Por consiguiente, al existir una instancia superior que se pronunció sobre los mismos hechos ahora denunciados, correspondía interponer la presente acción tutelar, contra los miembros del Consejo Superior Académico de los Institutos de Formación Militar dependientes de FAB, consecuentemente, al haberse constituido en la última instancia de revisión de fallo que se pretende sea dejado sin efecto en la presente acción tutelar, al no haber obrado en dicho sentido, el impetrante de tutela incumplió con la legitimación pasiva desarrollada anteriormente; por lo que, corresponde denegar la tutela solicitada sin ingresar al fondo de la problemática planteada, al ser inviable el análisis de las actuaciones efectuadas por el Concejo Superior de la EMMFAB de primera instancia ante la existencia de actos realizadas por el ente superior como es el Consejo Superior Académico de los Institutos de Formación Militar Dependientes de FAB, que no fue denunciado en la presente acción de defensa.
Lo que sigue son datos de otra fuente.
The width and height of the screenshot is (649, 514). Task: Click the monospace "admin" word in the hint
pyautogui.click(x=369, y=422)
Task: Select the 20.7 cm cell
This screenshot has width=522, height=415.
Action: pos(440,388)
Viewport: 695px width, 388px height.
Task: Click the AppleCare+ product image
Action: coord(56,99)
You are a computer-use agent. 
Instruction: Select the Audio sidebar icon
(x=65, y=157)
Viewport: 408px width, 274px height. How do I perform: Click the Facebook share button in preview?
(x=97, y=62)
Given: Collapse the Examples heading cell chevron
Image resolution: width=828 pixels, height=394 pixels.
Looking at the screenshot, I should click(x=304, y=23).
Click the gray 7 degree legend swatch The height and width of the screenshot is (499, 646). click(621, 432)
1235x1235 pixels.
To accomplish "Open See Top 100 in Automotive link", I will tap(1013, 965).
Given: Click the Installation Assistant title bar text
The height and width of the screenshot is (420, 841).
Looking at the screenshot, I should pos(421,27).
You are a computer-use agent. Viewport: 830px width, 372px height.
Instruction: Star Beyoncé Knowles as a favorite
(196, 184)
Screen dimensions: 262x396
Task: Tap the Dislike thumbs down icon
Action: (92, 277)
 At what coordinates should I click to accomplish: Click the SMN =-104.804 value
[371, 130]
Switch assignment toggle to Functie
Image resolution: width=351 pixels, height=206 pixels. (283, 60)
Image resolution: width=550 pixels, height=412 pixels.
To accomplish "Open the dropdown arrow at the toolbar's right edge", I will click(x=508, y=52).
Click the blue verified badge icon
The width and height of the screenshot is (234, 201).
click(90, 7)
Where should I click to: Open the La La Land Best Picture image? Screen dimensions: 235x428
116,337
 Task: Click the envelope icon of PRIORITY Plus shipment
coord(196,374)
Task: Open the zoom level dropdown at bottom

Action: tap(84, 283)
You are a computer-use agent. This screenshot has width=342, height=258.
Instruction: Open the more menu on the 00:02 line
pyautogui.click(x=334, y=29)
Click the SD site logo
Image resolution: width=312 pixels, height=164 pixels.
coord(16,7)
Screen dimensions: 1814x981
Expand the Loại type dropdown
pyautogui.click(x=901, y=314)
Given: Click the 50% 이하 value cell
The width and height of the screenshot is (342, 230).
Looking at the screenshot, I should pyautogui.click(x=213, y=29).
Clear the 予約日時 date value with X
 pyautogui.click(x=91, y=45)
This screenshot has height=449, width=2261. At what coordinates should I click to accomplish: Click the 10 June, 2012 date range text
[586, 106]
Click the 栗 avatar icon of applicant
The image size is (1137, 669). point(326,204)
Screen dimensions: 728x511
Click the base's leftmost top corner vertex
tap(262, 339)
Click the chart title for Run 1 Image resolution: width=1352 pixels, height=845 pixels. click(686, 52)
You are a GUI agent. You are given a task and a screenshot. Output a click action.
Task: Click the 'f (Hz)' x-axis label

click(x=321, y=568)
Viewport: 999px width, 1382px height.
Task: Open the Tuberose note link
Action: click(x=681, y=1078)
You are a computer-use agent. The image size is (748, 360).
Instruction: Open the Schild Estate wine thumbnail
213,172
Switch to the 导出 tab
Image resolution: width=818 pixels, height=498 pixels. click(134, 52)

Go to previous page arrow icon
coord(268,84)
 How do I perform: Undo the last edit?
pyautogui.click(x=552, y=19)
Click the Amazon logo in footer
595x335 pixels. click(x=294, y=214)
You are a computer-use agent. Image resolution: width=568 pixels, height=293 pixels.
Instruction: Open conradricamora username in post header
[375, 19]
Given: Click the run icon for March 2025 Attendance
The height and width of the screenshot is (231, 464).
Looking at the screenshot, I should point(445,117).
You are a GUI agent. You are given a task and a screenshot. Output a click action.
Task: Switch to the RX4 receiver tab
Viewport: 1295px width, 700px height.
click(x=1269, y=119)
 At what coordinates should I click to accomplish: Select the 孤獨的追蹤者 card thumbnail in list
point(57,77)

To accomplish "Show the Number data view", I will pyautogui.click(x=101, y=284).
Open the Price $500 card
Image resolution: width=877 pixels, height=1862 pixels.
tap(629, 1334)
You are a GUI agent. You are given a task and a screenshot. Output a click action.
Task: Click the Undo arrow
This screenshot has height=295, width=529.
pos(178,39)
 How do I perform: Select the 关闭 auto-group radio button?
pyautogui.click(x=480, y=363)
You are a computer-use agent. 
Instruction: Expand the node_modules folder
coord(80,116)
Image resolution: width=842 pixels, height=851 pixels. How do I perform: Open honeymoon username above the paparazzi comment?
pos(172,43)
Por lo manifestado, este Tribunal no puede emitir pronunciamiento sobre las providencias pronunciadas por la primera de las autoridades citadas, puesto que, conforme a la naturaleza de la acción de amparo constitucional, esta no se constituye una instancia o etapa recursiva adicional de examen de todo el proceso administrativo, conforme se tiene desarrollado en el Fundamento Jurídico III.2 del presente fallo constitucional, esto en virtud a que cada decisión emitida tiene su recurso de revisión para denunciar los agravios que se pudiesen ocasionar en su emisión; es decir, su análisis es de exclusiva competencia de las autoridades llamadas por ley; en este contexto, siendo que en el caso de la Resolución 11/2020, por la que se dio de baja al accionante de la EMMFAB, en los hechos fue refrendada por la Resolución 002/2020, que declaró infundado las pretensiones del impetrante de tutela como su ratificación de la Resolución 11/2020; este Tribunal tiene vetada la posibilidad de ingresar al análisis del contenido, de los recursos y providencias que hubieran sido dictados por las autoridades demandadas; dado que, la intervención de la jurisdicción constitucional queda limitada solo a analizar la posible vulneración de derechos con la emisión de la Resolución con la que se agotó la vía administrativa, que en el caso de análisis, viene a ser la pronunciada por el Consejo Superior Académico de los Institutos de Formación Militar Dependientes de FAB.

En consecuencia, la Sala Constitucional, al denegar la tutela solicitada, obró de manera correcta.